Stored records

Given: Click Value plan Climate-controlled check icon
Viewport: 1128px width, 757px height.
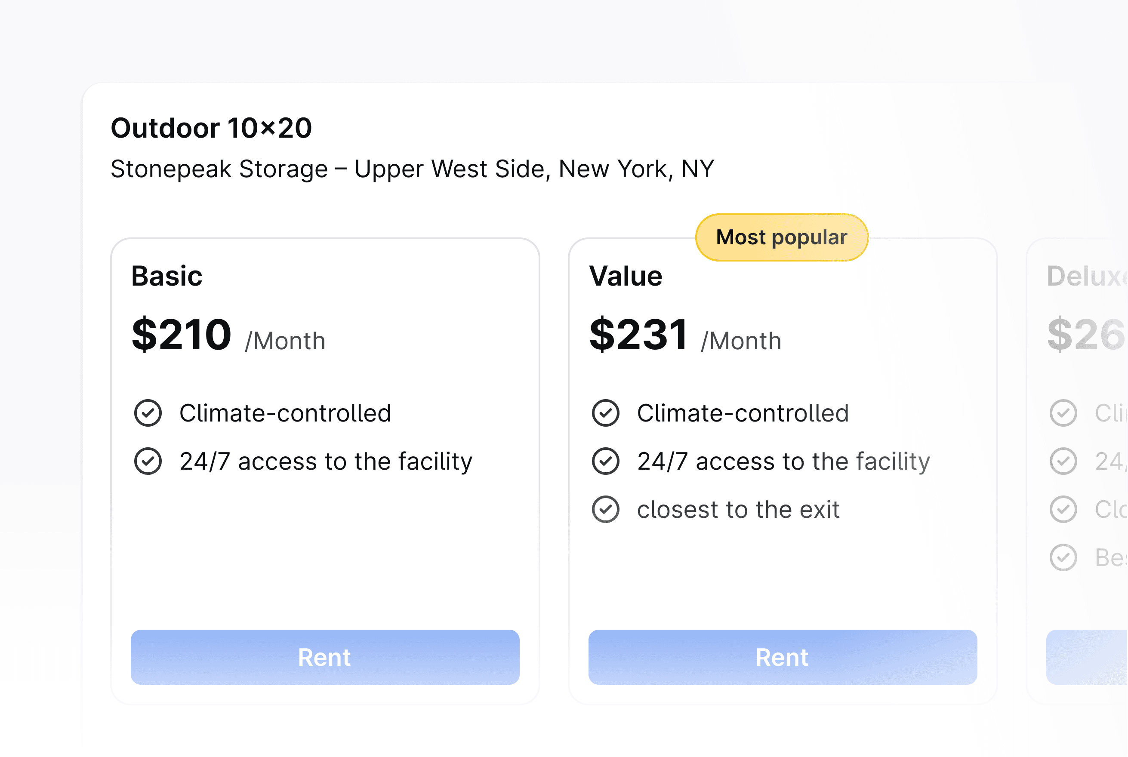Looking at the screenshot, I should tap(606, 413).
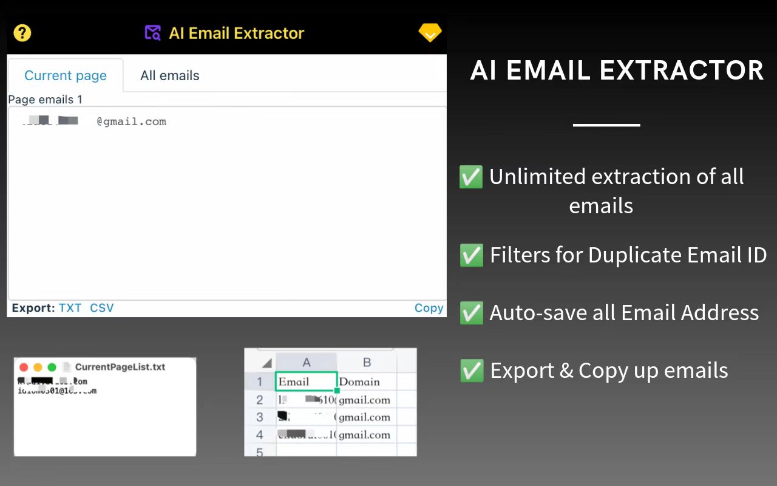Click the yellow dot in CurrentPageList.txt preview
This screenshot has width=777, height=486.
click(x=38, y=367)
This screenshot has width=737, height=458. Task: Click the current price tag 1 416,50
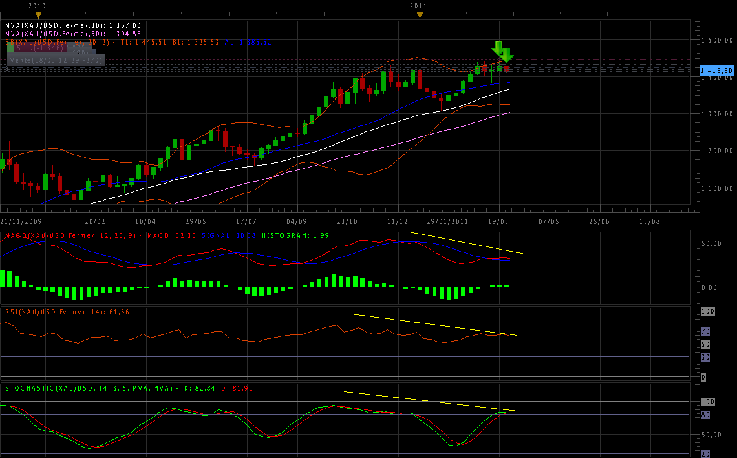718,70
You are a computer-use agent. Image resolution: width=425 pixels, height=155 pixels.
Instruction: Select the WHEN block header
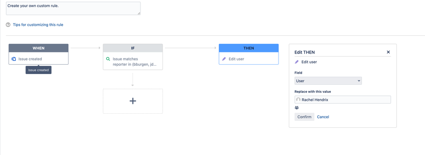click(38, 48)
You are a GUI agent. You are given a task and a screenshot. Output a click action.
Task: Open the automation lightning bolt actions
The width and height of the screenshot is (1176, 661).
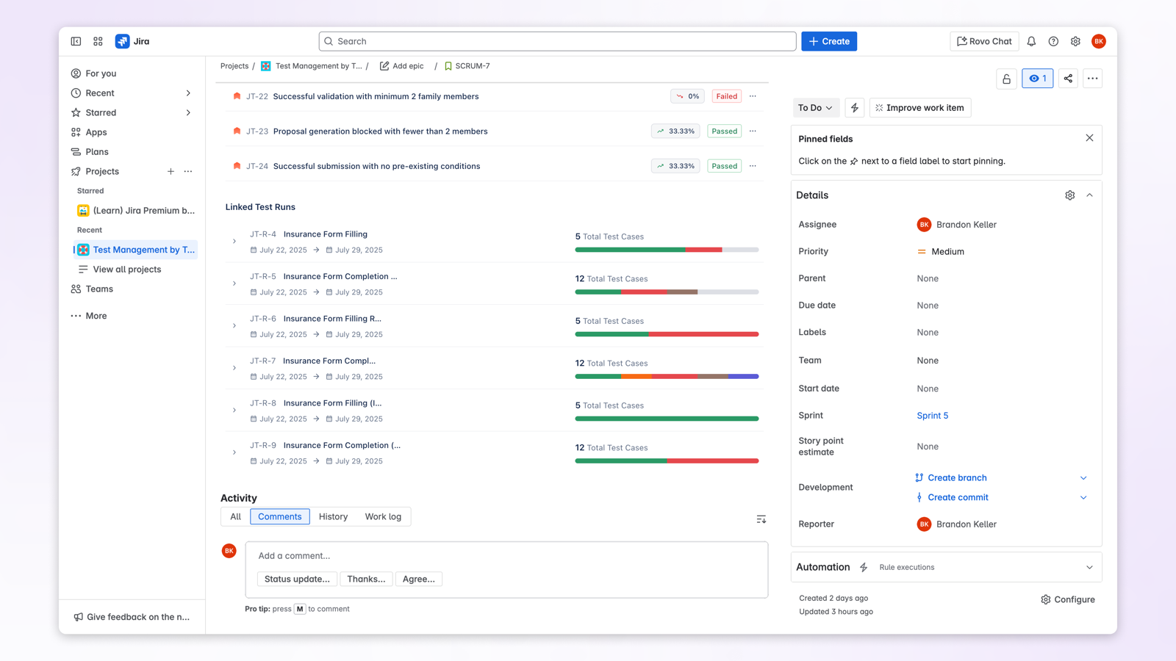pos(854,108)
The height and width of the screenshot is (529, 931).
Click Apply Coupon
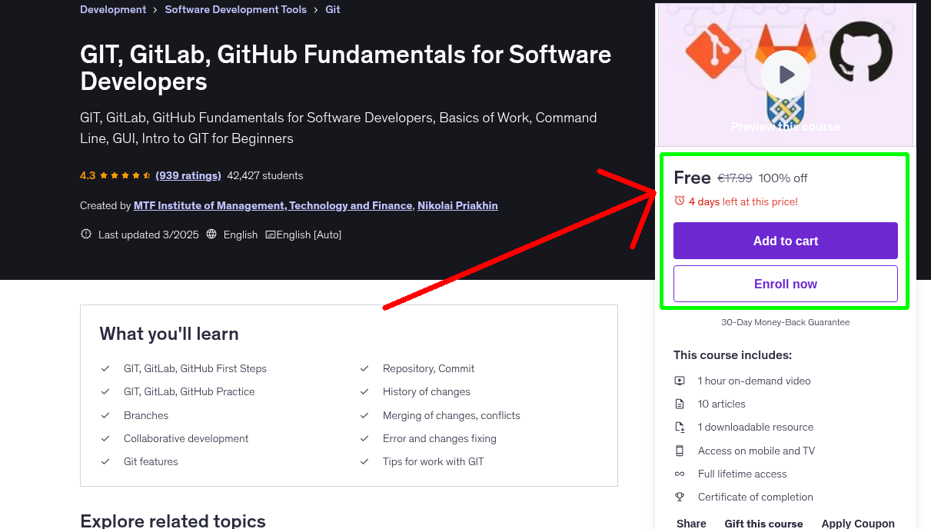[858, 522]
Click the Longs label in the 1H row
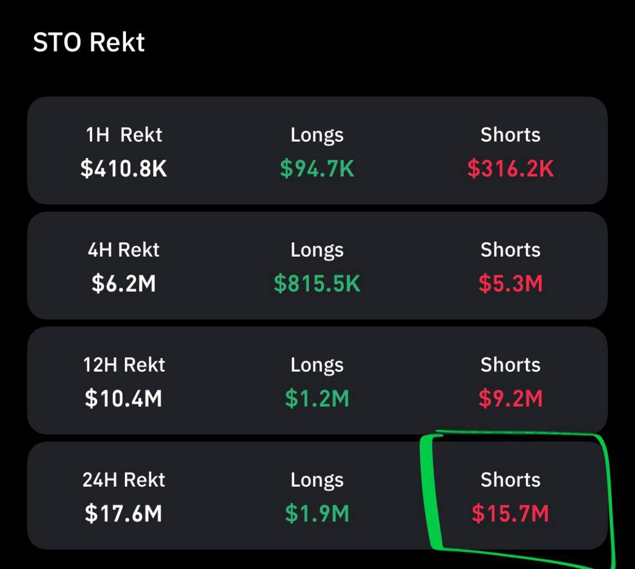 (317, 135)
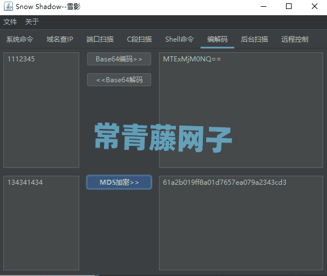Viewport: 327px width, 276px height.
Task: Focus the MD5 input box containing 134341434
Action: coord(41,223)
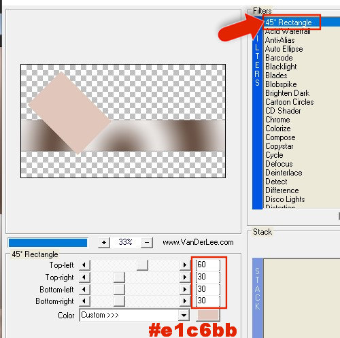Click Top-left slider right arrow
Screen dimensions: 340x338
185,265
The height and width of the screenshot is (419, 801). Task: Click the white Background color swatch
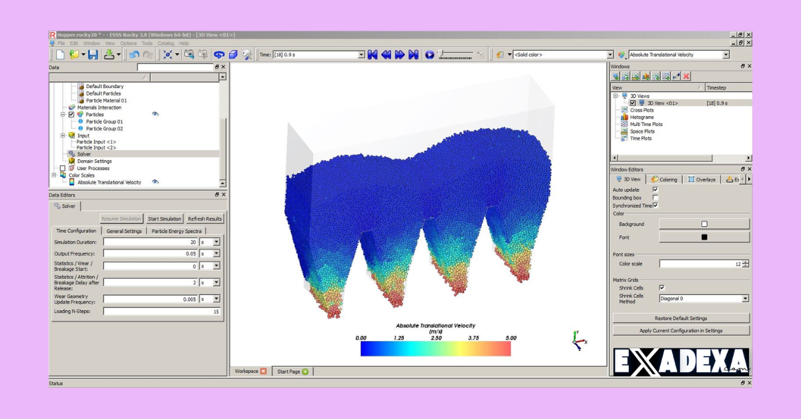704,224
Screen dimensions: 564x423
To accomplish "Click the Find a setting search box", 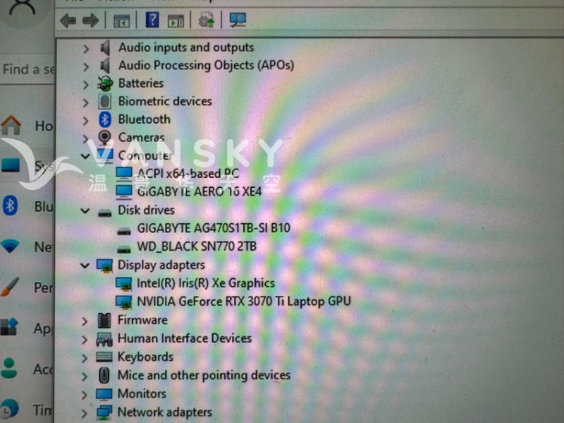I will coord(28,69).
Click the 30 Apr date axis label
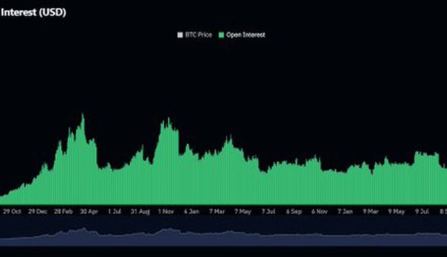Viewport: 447px width, 257px height. coord(89,211)
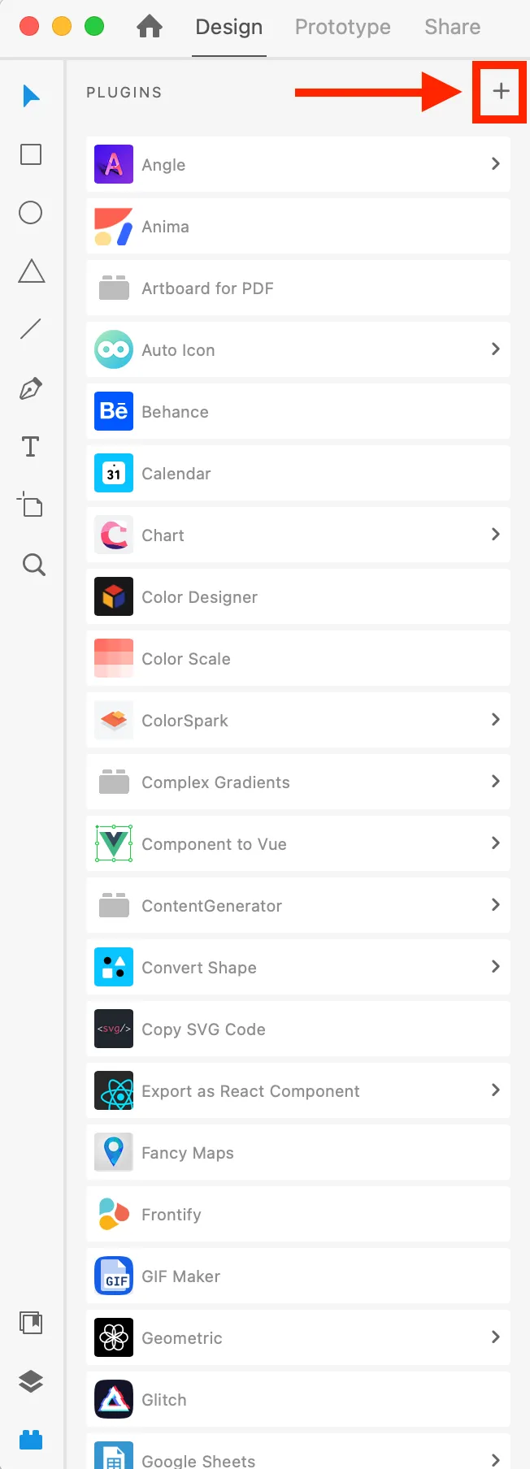
Task: Open the Layers panel icon
Action: 31,1380
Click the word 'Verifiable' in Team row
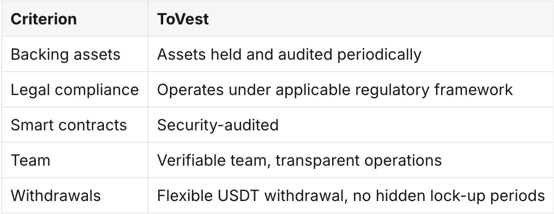 [x=191, y=161]
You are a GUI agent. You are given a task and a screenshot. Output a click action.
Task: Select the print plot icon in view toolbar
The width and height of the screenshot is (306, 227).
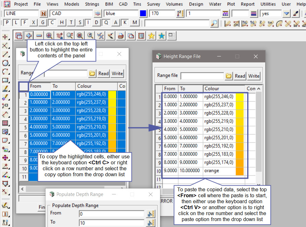pyautogui.click(x=121, y=36)
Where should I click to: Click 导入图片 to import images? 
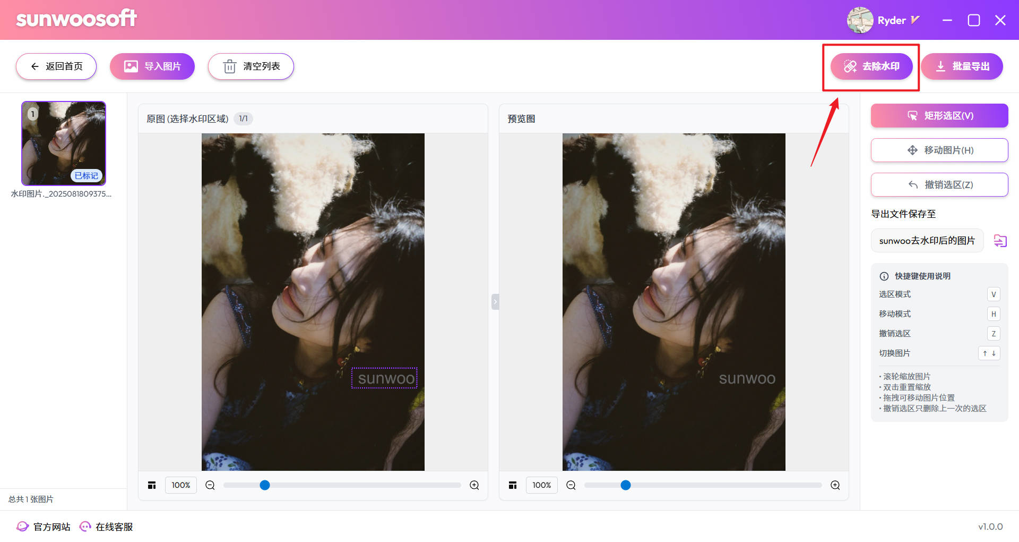(x=152, y=66)
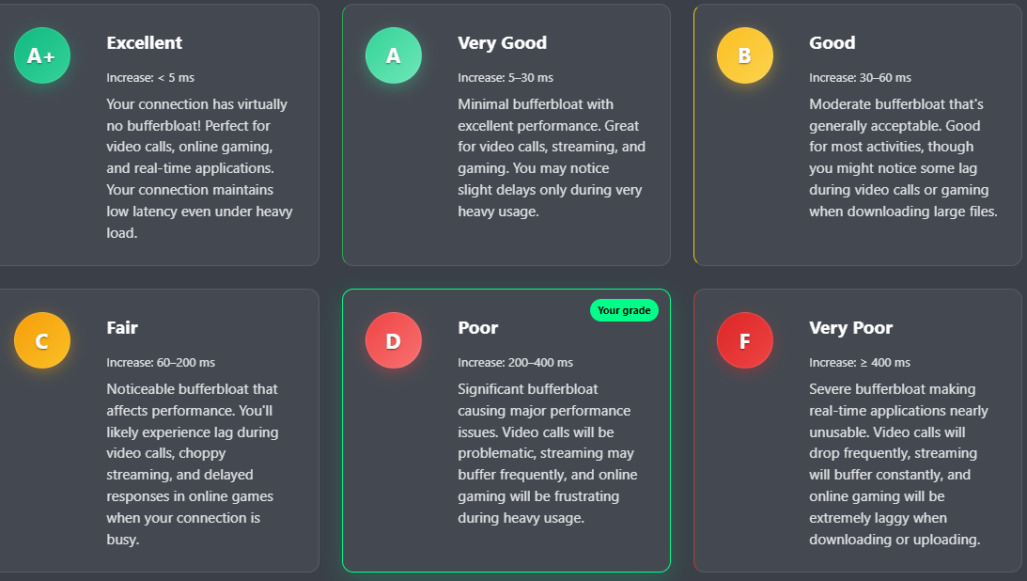Click the 'Very Poor' heading

(x=850, y=328)
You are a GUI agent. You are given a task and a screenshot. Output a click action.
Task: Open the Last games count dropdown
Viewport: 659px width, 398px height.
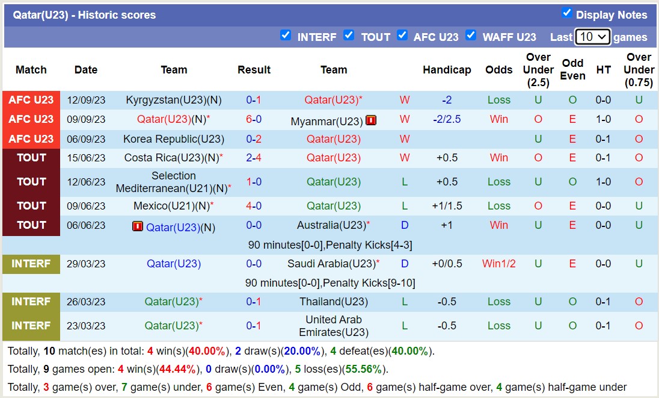click(592, 37)
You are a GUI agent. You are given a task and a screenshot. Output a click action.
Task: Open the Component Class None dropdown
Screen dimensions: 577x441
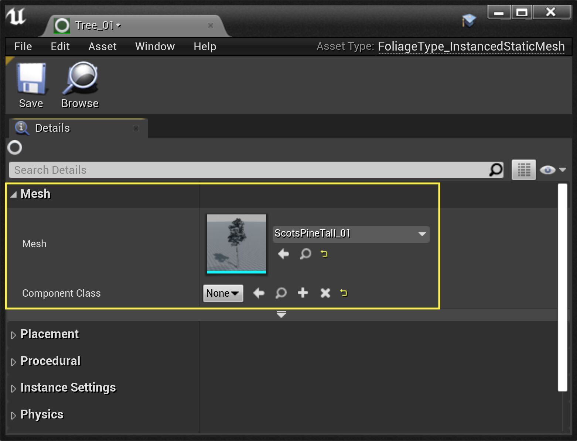pyautogui.click(x=223, y=293)
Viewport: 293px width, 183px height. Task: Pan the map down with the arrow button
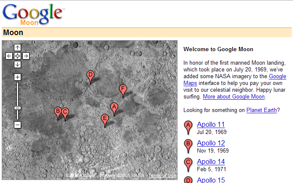[x=17, y=64]
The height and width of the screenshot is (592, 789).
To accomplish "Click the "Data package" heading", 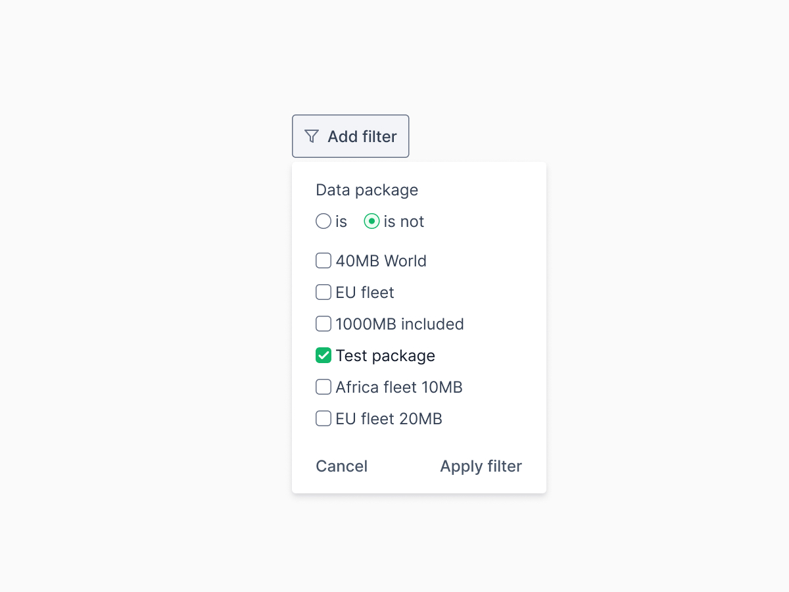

— EXERCISE —
Reproduce exactly and only the lines from the line that contains "Viewport: 659px width, 398px height." to the end of the data above, both ends included. No pictures go in the copy.

— EXERCISE OUTPUT —
Viewport: 659px width, 398px height.
click(592, 37)
You are a GUI agent. You are given a task and a screenshot. Output a click action.
Task: Open the Component Class None dropdown
Screen dimensions: 577x441
pyautogui.click(x=223, y=293)
Viewport: 293px width, 183px height. Task: Pan the map down with the arrow button
[x=17, y=64]
The height and width of the screenshot is (592, 789).
To accomplish "Click the "Data package" heading", 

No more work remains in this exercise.